Given information Start Marker

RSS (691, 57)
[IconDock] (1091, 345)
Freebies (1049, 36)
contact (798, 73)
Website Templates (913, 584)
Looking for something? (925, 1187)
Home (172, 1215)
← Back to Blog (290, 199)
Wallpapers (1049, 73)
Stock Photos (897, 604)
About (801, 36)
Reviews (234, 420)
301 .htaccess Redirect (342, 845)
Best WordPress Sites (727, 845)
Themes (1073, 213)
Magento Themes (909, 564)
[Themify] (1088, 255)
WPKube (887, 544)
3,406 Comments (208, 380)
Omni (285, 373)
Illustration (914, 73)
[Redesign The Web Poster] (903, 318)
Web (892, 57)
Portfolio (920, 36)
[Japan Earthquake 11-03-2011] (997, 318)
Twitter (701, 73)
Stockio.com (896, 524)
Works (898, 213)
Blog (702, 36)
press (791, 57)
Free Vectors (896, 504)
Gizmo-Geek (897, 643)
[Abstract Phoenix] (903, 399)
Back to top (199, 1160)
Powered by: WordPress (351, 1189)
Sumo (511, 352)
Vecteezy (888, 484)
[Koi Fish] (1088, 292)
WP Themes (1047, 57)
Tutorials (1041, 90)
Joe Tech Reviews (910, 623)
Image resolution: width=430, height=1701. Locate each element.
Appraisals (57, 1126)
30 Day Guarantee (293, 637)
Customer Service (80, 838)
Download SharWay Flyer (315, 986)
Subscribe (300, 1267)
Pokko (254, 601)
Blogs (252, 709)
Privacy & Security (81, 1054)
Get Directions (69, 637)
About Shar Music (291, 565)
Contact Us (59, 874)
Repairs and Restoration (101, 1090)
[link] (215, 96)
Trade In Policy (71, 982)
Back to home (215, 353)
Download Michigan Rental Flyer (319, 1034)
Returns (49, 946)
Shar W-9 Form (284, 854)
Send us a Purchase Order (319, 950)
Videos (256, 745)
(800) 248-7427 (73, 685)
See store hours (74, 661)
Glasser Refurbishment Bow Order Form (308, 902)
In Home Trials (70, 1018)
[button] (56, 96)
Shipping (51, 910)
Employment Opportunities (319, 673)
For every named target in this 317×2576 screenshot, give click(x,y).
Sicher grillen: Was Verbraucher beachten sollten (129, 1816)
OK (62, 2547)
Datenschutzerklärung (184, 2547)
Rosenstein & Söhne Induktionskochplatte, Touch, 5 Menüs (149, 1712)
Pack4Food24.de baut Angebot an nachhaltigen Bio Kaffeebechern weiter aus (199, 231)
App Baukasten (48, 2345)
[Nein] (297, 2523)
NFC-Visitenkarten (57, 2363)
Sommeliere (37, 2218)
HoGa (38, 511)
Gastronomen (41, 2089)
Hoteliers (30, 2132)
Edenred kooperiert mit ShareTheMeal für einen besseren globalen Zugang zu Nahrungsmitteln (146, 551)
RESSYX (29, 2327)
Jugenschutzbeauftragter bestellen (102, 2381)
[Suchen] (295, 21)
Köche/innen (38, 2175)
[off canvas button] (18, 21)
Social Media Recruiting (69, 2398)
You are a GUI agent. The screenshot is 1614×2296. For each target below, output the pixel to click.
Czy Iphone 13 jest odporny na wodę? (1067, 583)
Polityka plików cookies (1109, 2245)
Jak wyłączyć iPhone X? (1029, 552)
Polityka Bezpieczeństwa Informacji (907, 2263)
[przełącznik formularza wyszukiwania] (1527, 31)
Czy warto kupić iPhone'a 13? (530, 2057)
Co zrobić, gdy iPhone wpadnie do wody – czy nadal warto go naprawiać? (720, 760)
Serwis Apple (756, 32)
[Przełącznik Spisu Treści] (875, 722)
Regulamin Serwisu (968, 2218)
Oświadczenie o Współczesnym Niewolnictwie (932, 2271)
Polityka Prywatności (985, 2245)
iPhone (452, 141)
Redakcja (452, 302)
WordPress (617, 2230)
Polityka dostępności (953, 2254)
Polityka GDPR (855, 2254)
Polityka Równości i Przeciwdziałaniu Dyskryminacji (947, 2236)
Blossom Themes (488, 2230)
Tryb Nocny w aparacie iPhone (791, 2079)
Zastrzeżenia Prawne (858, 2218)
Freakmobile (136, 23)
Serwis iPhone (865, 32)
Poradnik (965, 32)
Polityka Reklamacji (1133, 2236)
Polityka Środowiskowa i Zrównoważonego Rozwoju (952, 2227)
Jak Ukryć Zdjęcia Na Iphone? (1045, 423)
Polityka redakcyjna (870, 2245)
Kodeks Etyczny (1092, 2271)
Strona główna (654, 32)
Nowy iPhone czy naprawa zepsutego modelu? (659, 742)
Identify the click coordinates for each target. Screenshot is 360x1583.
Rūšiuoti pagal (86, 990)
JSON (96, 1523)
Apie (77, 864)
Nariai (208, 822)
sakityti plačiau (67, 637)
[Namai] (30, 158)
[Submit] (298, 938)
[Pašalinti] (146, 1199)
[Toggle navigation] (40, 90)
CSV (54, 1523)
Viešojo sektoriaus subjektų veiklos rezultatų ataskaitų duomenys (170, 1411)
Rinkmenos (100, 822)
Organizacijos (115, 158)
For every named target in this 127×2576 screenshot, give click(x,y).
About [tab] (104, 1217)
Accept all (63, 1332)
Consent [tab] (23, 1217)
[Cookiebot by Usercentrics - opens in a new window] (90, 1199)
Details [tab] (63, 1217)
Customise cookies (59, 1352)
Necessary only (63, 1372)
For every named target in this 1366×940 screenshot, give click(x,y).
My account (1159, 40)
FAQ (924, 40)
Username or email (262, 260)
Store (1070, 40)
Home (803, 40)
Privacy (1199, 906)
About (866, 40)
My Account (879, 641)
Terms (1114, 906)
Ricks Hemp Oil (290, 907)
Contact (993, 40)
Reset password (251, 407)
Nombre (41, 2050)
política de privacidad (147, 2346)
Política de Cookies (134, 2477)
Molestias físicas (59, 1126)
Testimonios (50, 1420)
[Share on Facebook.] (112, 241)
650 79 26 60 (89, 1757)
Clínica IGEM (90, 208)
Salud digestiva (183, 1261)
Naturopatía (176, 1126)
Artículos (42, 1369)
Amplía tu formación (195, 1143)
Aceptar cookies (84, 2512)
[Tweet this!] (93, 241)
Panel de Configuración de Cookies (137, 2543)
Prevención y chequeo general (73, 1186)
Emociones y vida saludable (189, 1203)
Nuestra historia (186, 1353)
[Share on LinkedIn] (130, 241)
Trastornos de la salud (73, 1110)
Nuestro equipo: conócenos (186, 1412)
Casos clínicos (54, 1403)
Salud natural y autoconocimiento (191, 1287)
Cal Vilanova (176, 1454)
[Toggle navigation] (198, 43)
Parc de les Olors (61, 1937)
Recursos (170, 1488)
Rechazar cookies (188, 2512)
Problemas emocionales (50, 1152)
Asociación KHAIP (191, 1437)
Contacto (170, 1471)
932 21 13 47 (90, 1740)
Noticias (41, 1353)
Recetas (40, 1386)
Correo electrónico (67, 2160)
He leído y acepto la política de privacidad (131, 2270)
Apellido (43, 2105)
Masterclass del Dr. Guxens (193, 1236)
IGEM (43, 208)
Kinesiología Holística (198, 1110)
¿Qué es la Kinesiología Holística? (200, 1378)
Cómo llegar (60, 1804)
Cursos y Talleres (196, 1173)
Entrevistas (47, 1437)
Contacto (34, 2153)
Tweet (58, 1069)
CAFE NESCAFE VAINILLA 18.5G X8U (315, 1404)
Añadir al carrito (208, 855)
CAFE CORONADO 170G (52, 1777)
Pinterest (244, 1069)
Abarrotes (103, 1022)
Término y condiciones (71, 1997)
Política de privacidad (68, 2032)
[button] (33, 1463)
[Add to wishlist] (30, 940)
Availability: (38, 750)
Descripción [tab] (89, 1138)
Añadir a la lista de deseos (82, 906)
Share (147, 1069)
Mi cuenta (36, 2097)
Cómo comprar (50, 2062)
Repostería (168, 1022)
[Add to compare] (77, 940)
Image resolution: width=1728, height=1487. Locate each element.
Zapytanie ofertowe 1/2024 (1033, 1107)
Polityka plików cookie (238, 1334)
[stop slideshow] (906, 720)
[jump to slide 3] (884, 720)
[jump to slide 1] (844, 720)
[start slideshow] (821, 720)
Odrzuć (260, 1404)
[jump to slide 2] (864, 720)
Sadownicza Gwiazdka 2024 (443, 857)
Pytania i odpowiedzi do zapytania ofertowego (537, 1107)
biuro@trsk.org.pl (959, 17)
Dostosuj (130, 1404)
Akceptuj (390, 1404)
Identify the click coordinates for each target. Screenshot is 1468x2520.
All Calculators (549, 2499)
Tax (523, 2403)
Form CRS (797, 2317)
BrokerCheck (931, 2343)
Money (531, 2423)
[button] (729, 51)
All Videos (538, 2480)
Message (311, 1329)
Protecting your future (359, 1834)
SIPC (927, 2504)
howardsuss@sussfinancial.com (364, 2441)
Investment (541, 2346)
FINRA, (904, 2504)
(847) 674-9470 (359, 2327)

Given information End Marker

Exercise: Could you set down, word for word, only the lines above from the line with "Stock Photos (897, 604)" to the line with "Shar W-9 Form (284, 854)", including both?

Result for this exercise:
Stock Photos (897, 604)
About (801, 36)
Reviews (234, 420)
301 .htaccess Redirect (342, 845)
Best WordPress Sites (727, 845)
Themes (1073, 213)
Magento Themes (909, 564)
[Themify] (1088, 255)
WPKube (887, 544)
3,406 Comments (208, 380)
Omni (285, 373)
Illustration (914, 73)
[Redesign The Web Poster] (903, 318)
Web (892, 57)
Portfolio (920, 36)
[Japan Earthquake 11-03-2011] (997, 318)
Twitter (701, 73)
Stockio.com (896, 524)
Works (898, 213)
Blog (702, 36)
press (791, 57)
Free Vectors (896, 504)
Gizmo-Geek (897, 643)
[Abstract Phoenix] (903, 399)
Back to top (199, 1160)
Powered by: WordPress (351, 1189)
Sumo (511, 352)
Vecteezy (888, 484)
[Koi Fish] (1088, 292)
WP Themes (1047, 57)
Tutorials (1041, 90)
Joe Tech Reviews (910, 623)
Image resolution: width=430, height=1701. Locate each element.
Appraisals (57, 1126)
30 Day Guarantee (293, 637)
Customer Service (80, 838)
Download SharWay Flyer (315, 986)
Subscribe (300, 1267)
Pokko (254, 601)
Blogs (252, 709)
Privacy & Security (81, 1054)
Get Directions (69, 637)
About Shar Music (291, 565)
Contact Us (59, 874)
Repairs and Restoration (101, 1090)
[link] (215, 96)
Trade In Policy (71, 982)
Back to home (215, 353)
Download Michigan Rental Flyer (319, 1034)
Returns (49, 946)
Shar W-9 Form (284, 854)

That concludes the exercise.